--- RECORDED DATA ---

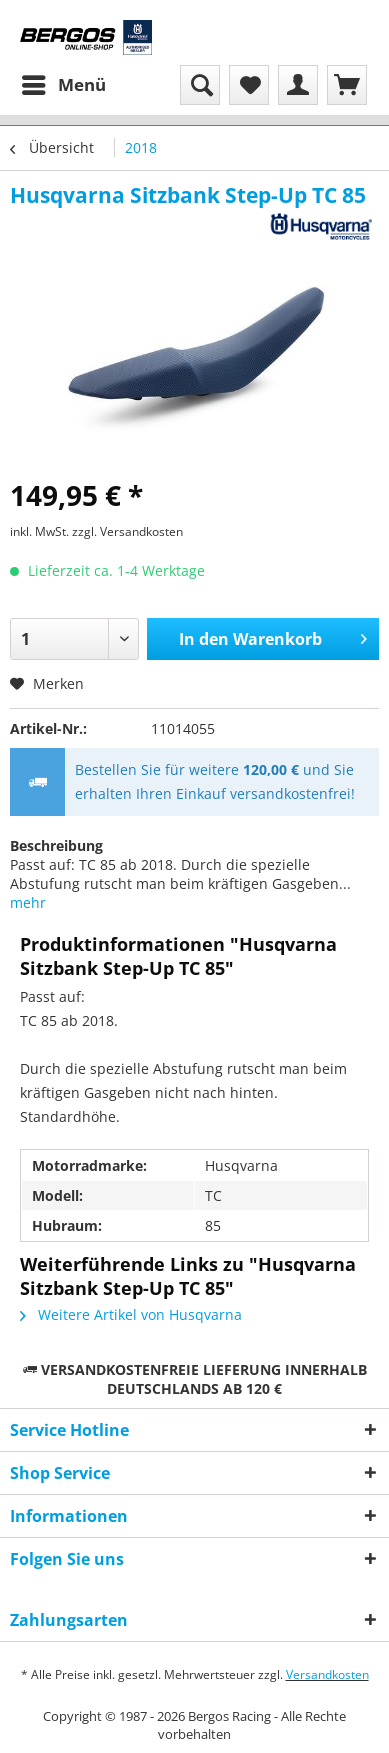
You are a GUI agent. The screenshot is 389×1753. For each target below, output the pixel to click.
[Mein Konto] (298, 85)
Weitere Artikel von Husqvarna (131, 1314)
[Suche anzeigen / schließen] (200, 85)
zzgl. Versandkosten (127, 531)
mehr (28, 902)
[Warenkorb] (347, 85)
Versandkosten (327, 1674)
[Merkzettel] (249, 85)
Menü (64, 82)
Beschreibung (56, 845)
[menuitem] (63, 85)
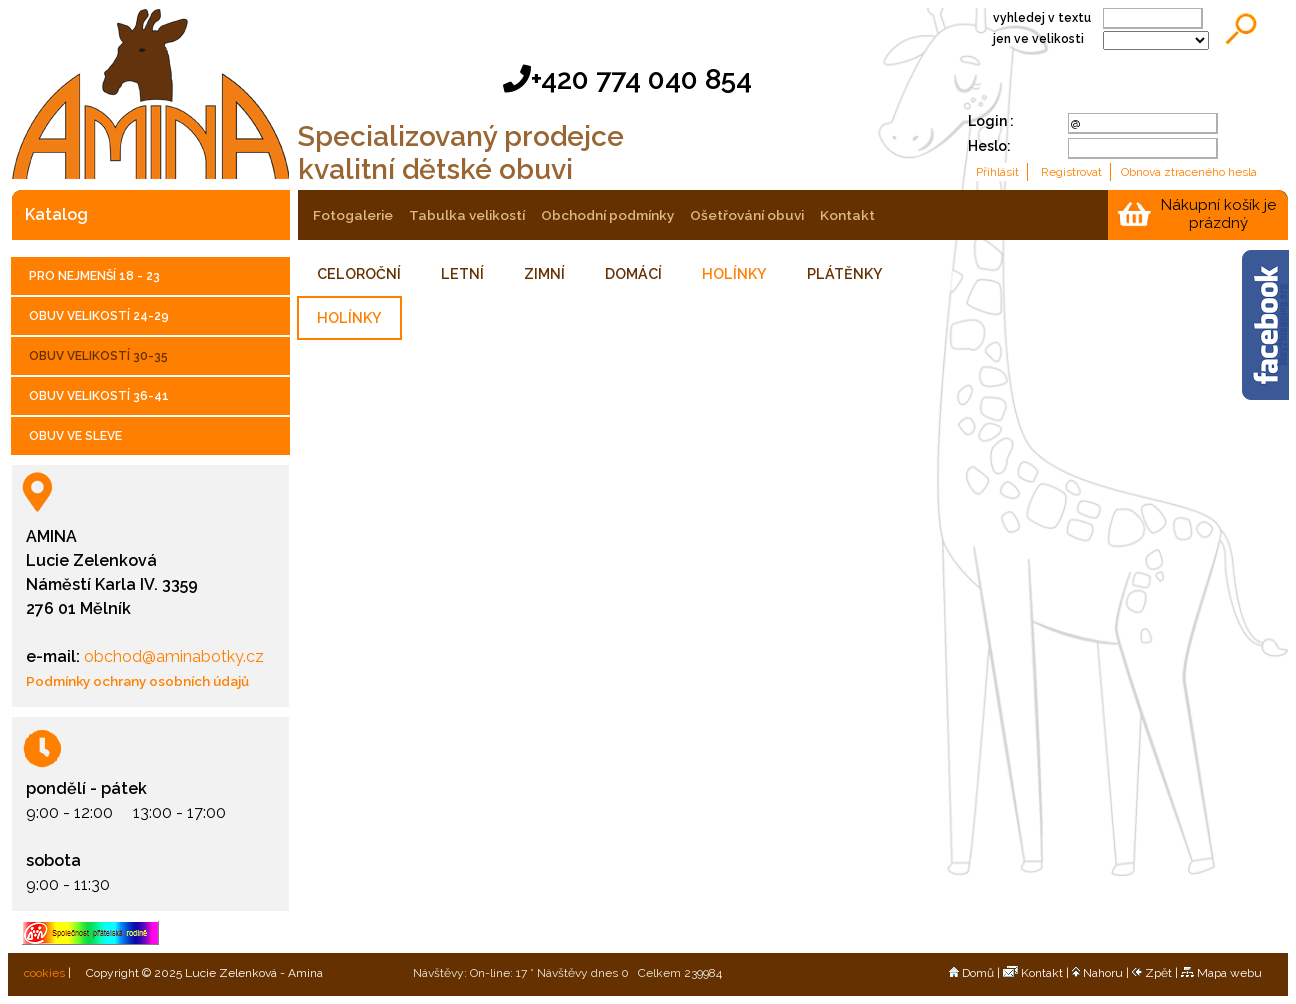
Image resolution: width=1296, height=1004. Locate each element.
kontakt (847, 215)
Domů (971, 973)
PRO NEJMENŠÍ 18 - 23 (94, 276)
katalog (56, 214)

---

_EXERCISE AIM_.
Please copy every line of the data above verbatim, omitting the pictures.

_FINISHED TASK_.
You are a GUI agent. The screenshot is 389×1753. For each target below, output the pixel to click.
[Mein Konto] (298, 85)
Weitere Artikel von Husqvarna (131, 1314)
[Suche anzeigen / schließen] (200, 85)
zzgl. Versandkosten (127, 531)
mehr (28, 902)
[Warenkorb] (347, 85)
Versandkosten (327, 1674)
[Merkzettel] (249, 85)
Menü (64, 82)
Beschreibung (56, 845)
[menuitem] (63, 85)
Image resolution: width=1296, height=1004. Locate each element.
kontakt (847, 215)
Domů (971, 973)
PRO NEJMENŠÍ 18 - 23 (94, 276)
katalog (56, 214)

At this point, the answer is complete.